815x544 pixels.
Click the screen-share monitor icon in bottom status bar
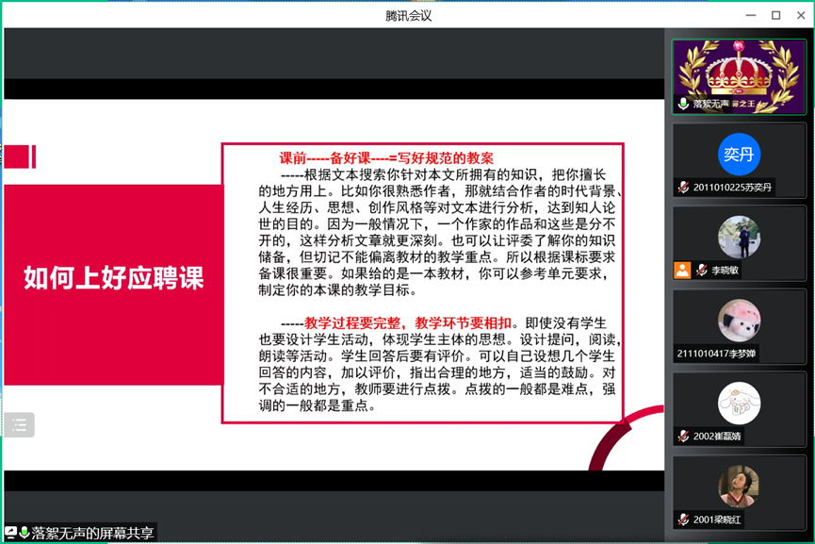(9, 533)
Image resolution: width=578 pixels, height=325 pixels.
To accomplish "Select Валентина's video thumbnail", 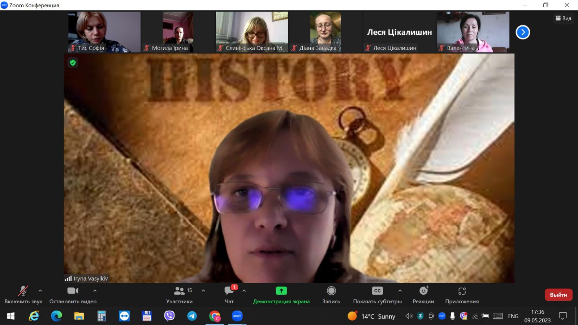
·····
Word for word, return the material above, but drop the pictures.

815x544 pixels.
Click the screen-share monitor icon in bottom status bar
(9, 533)
Image resolution: width=578 pixels, height=325 pixels.
To accomplish "Select Валентина's video thumbnail", 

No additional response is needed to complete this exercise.